While we are committed to Mara in a long term, sustainable manner, we should talk about what happens to your data if Mara ceases to exist (e.g. goes out of business, closes for whatever unforeseeable reason). The answer is very simple. We will provide you with plenty of notice, time and support to export your client data out of Mara before that occurs. We’ll probably also provide our best, informed recommendation on the next, best Mara alternative. We hope this day never happens, but this is our promise should that happen.

Platform Infrastructure

Our entire application is built on Bubble.io, which in turn is built on the technology of Amazon Web Services (AWS). This is the same technology trusted by government agencies (like the CIA) and billion-dollar companies like LinkedIn, Twitter, Novartis and Amazon (yes, of course they use their own servers). Amazon continually manages risk and undergoes recurring assessments to comply with industry standards.
 
Bubble security page is here.
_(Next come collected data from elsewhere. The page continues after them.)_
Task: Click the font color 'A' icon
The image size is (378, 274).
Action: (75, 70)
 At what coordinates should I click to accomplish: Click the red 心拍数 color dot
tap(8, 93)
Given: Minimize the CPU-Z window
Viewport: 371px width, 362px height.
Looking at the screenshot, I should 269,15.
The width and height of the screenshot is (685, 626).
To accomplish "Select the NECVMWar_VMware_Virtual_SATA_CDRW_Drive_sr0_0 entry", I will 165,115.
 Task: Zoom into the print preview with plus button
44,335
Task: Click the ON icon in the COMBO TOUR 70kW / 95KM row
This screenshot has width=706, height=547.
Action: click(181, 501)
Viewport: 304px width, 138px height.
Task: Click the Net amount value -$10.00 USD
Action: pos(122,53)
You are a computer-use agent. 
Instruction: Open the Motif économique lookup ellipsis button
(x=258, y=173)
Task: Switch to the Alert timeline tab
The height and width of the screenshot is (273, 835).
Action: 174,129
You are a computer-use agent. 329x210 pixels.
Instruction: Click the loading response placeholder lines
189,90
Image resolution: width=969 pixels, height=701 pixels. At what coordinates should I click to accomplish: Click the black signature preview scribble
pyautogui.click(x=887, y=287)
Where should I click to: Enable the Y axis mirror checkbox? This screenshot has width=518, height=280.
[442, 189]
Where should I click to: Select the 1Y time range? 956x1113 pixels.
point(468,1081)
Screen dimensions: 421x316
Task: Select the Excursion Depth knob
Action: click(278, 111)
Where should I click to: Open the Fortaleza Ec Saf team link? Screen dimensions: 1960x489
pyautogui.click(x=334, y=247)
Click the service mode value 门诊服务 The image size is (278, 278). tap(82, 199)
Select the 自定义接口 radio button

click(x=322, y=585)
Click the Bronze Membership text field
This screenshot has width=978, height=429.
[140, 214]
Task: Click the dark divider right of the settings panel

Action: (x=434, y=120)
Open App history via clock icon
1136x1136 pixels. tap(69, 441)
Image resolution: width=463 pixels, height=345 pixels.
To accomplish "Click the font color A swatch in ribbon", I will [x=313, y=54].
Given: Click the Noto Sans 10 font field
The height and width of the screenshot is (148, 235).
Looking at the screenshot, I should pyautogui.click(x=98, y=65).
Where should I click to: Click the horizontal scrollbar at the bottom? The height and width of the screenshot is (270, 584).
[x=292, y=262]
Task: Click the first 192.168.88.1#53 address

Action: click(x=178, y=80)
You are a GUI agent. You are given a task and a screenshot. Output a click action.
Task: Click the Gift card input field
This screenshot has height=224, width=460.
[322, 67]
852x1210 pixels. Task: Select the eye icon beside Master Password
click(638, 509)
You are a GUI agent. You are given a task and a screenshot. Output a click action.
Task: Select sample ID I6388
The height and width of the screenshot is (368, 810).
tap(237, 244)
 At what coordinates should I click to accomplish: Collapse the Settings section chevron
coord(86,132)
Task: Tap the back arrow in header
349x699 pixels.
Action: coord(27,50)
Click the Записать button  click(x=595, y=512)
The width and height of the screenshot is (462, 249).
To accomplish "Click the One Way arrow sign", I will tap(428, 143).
Bubble is built on Amazon Web Services, which is itself compliant with certifications such as:
  • ISO 27001
  • SOC 1 and SOC 2/SSAE 16/ISAE 3402 (Previously SAS 70 Type II)
  • PCI Level 1
  • FISMA Moderate
  • Sarbanes-Oxley (SOX)
 
Additionally, Mara benefits from all of Bubble’s security investments such as:
  • Automated code testing, vulnerability testing (including OWASP Top 10) and continuous monitoring technologies.
  • RDS’s AES-256 encryption to encrypt data at rest.
  • See for yourself the encryption Bubble uses for data in transit.

Payment Processing

We do not store any of your credit card information as we have chosen to use Stripe – one of the leading payment processing providers today. Millions of businesses of all sizes – from startups to large enterprises – use Stripe to accept payments, send payouts, and manage their businesses online. More on how Stripe handles security here.

GDPR & Swiss Data Protection Act

Any capture of personal data, such as name, address, e-mail address, or telephone number of a data subject shall always be in line with the General Data Protection Regulation (GDPR) and in accordance with the Swiss Data Protection Act (DPA). This means that you will always be prompted and notified about the information being captured and the exact reason the data is stored. The use of your data for any purpose other than those stated will be a breach of the European Union’s GDPR laws. And that is not something Mara will ever do. Mara will never sell your data and is funded by the subscription revenue only.